So,eventually...when the first order was delayed...'shipped' via a different carrier. Time was wasting, so we placed a second order.

The long and the short being we paid for 10 computers, were expecting two computers and no computers came. Eventually, I understood that we had been scammed, (although the 'general manager' was sending me emails, swearing that I should expect a delivery later that week) I called to inform Paypal, emailed my customers, the bank, the FBI and many others...and waited for the sky to fall. Which it did.

It's horrible, I can't seem to escape the feeling of how much I've let people down. I can't seem to stop going over and over the things I did, the precautions I took that made me feel as if it would be okay climb out on this limb.

And finally there is this pain.

People lie, people cheat, people steal, this I know. But knowing that did nothing to prepare me for how it feels to be cheated, lied to, and stolen from. For days I was paralyzed. I didn't know what to do. I didn't know how to find out what to do. I no longer trusted my own judgment. At the same time, I knew my own judgment was needed to help extricate me from my current pickle.
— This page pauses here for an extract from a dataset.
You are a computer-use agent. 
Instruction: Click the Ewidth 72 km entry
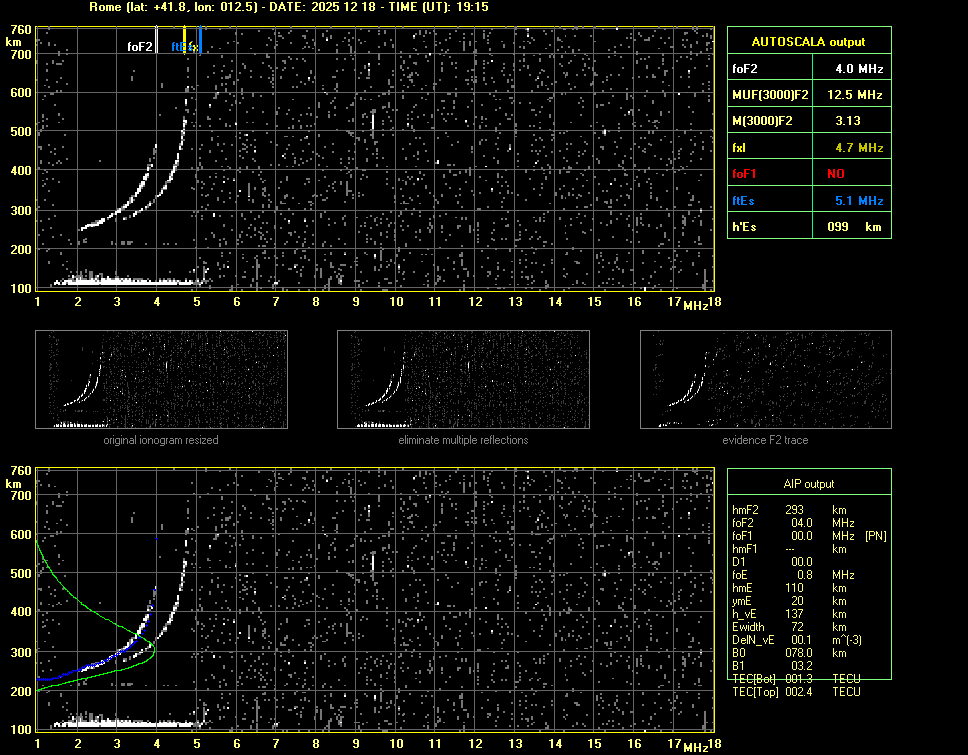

And I was hurt. I mean like, my feelings. I didn't know how to put it into words until a few days ago. But, I assumed when going into business with these people a certain amount of good will. A sense that we were attempting to reach out across the ocean and each of us better our situation. They were a company attempting to break into new markets; I was an idealist attempting to finance a dream. I enjoyed the idea of buying and selling in a foreign land, like the traveling merchants of old, trading in one place after another. Nowadays we can touch the world from our keyboards.

Yeah...I touched. And got my fingers burned. And I felt it.